■ TASK DETAILS: Please restate the entire listing verbatim.

[Opening RECORDS SUPPLIED section]

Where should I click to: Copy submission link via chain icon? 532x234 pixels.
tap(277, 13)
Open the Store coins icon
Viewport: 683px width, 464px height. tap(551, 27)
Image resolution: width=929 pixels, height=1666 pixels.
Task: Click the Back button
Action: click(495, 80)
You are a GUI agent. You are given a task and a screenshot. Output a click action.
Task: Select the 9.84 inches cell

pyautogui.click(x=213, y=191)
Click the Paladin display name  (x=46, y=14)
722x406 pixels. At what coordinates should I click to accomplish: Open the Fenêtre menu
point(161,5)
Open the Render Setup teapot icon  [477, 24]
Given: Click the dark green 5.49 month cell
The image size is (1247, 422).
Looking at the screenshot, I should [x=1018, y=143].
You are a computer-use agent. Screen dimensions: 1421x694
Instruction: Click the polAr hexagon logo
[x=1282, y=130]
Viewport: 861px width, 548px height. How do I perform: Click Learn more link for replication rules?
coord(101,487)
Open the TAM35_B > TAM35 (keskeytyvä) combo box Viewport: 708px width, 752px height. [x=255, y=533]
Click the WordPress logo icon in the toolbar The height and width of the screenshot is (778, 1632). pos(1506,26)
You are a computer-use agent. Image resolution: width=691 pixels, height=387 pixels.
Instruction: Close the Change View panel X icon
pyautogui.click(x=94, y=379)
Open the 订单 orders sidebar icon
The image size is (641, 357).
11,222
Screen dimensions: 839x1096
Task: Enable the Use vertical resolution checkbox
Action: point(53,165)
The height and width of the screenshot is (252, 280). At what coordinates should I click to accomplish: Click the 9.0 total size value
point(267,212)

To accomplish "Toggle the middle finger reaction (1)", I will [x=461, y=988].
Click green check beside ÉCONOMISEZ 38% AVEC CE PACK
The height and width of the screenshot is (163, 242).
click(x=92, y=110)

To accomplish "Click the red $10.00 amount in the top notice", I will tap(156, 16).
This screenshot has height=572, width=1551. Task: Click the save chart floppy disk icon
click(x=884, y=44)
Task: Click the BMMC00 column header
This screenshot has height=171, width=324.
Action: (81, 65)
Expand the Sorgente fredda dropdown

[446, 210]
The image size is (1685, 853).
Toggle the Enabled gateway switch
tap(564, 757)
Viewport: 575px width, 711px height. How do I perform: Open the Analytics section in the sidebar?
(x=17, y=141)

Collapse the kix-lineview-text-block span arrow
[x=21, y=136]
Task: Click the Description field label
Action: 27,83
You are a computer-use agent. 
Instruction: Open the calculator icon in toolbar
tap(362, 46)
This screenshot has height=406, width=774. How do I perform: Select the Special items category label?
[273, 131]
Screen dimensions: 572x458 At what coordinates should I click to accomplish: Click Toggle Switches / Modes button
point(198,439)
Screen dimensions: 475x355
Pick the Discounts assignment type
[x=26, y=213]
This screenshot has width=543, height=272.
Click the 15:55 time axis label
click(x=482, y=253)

[Closing RECORDS SUPPLIED section]

■ WRITTEN ANSWER:
Where should I click to: Copy submission link via chain icon? 532x234 pixels.
tap(277, 13)
Open the Store coins icon
Viewport: 683px width, 464px height. tap(551, 27)
Image resolution: width=929 pixels, height=1666 pixels.
Task: Click the Back button
Action: click(495, 80)
You are a GUI agent. You are given a task and a screenshot. Output a click action.
Task: Select the 9.84 inches cell

pyautogui.click(x=213, y=191)
Click the Paladin display name  (x=46, y=14)
722x406 pixels. At what coordinates should I click to accomplish: Open the Fenêtre menu
point(161,5)
Open the Render Setup teapot icon  [477, 24]
Given: Click the dark green 5.49 month cell
The image size is (1247, 422).
Looking at the screenshot, I should [x=1018, y=143].
You are a computer-use agent. Screen dimensions: 1421x694
Instruction: Click the polAr hexagon logo
[x=1282, y=130]
Viewport: 861px width, 548px height. How do I perform: Click Learn more link for replication rules?
coord(101,487)
Open the TAM35_B > TAM35 (keskeytyvä) combo box Viewport: 708px width, 752px height. [x=255, y=533]
Click the WordPress logo icon in the toolbar The height and width of the screenshot is (778, 1632). pos(1506,26)
You are a computer-use agent. Image resolution: width=691 pixels, height=387 pixels.
Instruction: Close the Change View panel X icon
pyautogui.click(x=94, y=379)
Open the 订单 orders sidebar icon
The image size is (641, 357).
11,222
Screen dimensions: 839x1096
Task: Enable the Use vertical resolution checkbox
Action: point(53,165)
The height and width of the screenshot is (252, 280). At what coordinates should I click to accomplish: Click the 9.0 total size value
point(267,212)

To accomplish "Toggle the middle finger reaction (1)", I will [x=461, y=988].
Click green check beside ÉCONOMISEZ 38% AVEC CE PACK
The height and width of the screenshot is (163, 242).
click(x=92, y=110)

To accomplish "Click the red $10.00 amount in the top notice", I will tap(156, 16).
This screenshot has height=572, width=1551. Task: Click the save chart floppy disk icon
click(x=884, y=44)
Task: Click the BMMC00 column header
This screenshot has height=171, width=324.
Action: (81, 65)
Expand the Sorgente fredda dropdown

[446, 210]
The image size is (1685, 853).
Toggle the Enabled gateway switch
tap(564, 757)
Viewport: 575px width, 711px height. How do I perform: Open the Analytics section in the sidebar?
(x=17, y=141)

Collapse the kix-lineview-text-block span arrow
[x=21, y=136]
Task: Click the Description field label
Action: 27,83
You are a computer-use agent. 
Instruction: Open the calculator icon in toolbar
tap(362, 46)
This screenshot has height=406, width=774. How do I perform: Select the Special items category label?
[273, 131]
Screen dimensions: 572x458 At what coordinates should I click to accomplish: Click Toggle Switches / Modes button
point(198,439)
Screen dimensions: 475x355
Pick the Discounts assignment type
[x=26, y=213]
This screenshot has width=543, height=272.
Click the 15:55 time axis label
click(x=482, y=253)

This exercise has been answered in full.